Actionable comments posted: 4
🧹 Nitpick comments (5)
downstreamadapter/dispatcher/basic_dispatcher.go (2)
935-937: ⚡ Quick winConsider adding logging when blocking route-affecting DDLs.
The new blocking path will prevent DDL execution when routing is configured, but there's no log statement explaining why the DDL was blocked. This could make troubleshooting difficult in production environments.
📝 Suggested improvement
ddlEvent := event.(*commonEvent.DDLEvent) if d.sharedInfo.GetRouter().HasTableRoute() && routeAffectingDDL(ddlEvent) { + log.Info("blocking route-affecting DDL for conflict detection", + zap.Stringer("dispatcher", d.id), + zap.Uint64("commitTs", ddlEvent.FinishedTs), + zap.String("query", ddlEvent.Query)) return true }As per coding guidelines, logs are operational signals; see docs/agents/logging.md before adding, removing, or rewriting logs.
🤖 Prompt for AI Agents
Verify each finding against current code. Fix only still-valid issues, skip the rest with a brief reason, keep changes minimal, and validate. In `@downstreamadapter/dispatcher/basic_dispatcher.go` around lines 935 - 937, Add an operational log when the dispatcher blocks route-affecting DDLs: in the branch that checks d.sharedInfo.GetRouter().HasTableRoute() && routeAffectingDDL(ddlEvent) (just before the return true), emit a concise logger message (e.g., d.logger.Warn or Info) that includes the DDL event identifier/details (ddlEvent) and that routing is enabled (from d.sharedInfo.GetRouter()) so operators can see why the DDL was blocked; keep the message short and non-sensitive and then return true as before.

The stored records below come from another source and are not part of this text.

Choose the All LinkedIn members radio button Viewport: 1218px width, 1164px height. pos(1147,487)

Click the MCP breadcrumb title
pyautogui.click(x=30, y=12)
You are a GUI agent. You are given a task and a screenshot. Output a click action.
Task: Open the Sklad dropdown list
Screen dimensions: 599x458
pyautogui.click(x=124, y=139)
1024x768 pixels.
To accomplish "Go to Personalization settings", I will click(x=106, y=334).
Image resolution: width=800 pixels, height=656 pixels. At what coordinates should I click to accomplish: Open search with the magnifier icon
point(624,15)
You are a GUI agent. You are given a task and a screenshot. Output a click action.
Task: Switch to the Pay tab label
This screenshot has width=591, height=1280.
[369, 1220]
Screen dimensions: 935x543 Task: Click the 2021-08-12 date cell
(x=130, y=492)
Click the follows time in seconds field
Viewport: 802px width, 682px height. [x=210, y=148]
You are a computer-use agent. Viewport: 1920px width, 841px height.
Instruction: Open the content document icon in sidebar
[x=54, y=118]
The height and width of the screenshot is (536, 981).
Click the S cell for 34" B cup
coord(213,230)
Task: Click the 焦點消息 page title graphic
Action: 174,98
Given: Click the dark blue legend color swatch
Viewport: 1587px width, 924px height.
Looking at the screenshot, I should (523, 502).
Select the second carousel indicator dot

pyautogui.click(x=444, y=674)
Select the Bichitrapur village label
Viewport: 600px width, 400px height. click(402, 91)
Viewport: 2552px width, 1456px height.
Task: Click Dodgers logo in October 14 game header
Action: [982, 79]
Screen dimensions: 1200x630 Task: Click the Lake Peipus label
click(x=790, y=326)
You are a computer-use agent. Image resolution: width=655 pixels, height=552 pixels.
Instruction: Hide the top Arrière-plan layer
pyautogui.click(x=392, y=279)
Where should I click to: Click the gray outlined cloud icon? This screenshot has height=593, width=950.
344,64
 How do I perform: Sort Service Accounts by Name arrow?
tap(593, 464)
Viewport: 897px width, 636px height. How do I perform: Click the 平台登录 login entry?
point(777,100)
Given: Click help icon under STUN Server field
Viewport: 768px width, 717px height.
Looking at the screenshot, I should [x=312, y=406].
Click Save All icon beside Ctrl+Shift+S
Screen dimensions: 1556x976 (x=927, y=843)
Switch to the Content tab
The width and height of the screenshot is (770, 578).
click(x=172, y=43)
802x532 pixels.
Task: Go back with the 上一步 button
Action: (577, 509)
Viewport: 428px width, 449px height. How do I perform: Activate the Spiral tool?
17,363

962-970: ⚡ Quick winSimplify boolean return and add documentation.
The function uses an if-then-return-true/return-false pattern that can be simplified to a direct boolean expression. Additionally, the function lacks documentation explaining what constitutes a "route-affecting" DDL.
♻️ Proposed refactoring
+// routeAffectingDDL returns true if the DDL event requires route conflict detection. +// This includes DDLs that drop tables, add tables, update schemas, or change table names, +// all of which can alter table routing mappings. func routeAffectingDDL(event *commonEvent.DDLEvent) bool { - if event.GetNeedDroppedTables() != nil || + return event.GetNeedDroppedTables() != nil || len(event.GetNeedAddedTables()) > 0 || len(event.GetUpdatedSchemas()) > 0 || - event.TableNameChange != nil { - return true - } - return false + event.TableNameChange != nil }🤖 Prompt for AI Agents
Verify each finding against current code. Fix only still-valid issues, skip the rest with a brief reason, keep changes minimal, and validate. In `@downstreamadapter/dispatcher/basic_dispatcher.go` around lines 962 - 970, Replace the verbose if/return pattern in routeAffectingDDL with a single boolean return expression that directly checks the four conditions (event.GetNeedDroppedTables() != nil, len(event.GetNeedAddedTables()) > 0, len(event.GetUpdatedSchemas()) > 0, event.TableNameChange != nil) and add a short documentation comment above routeAffectingDDL describing that a "route-affecting" DDL is any DDL that drops tables, adds tables, updates schemas, or renames a table so callers understand the criteria.downstreamadapter/dispatcher/event_dispatcher_test.go (1)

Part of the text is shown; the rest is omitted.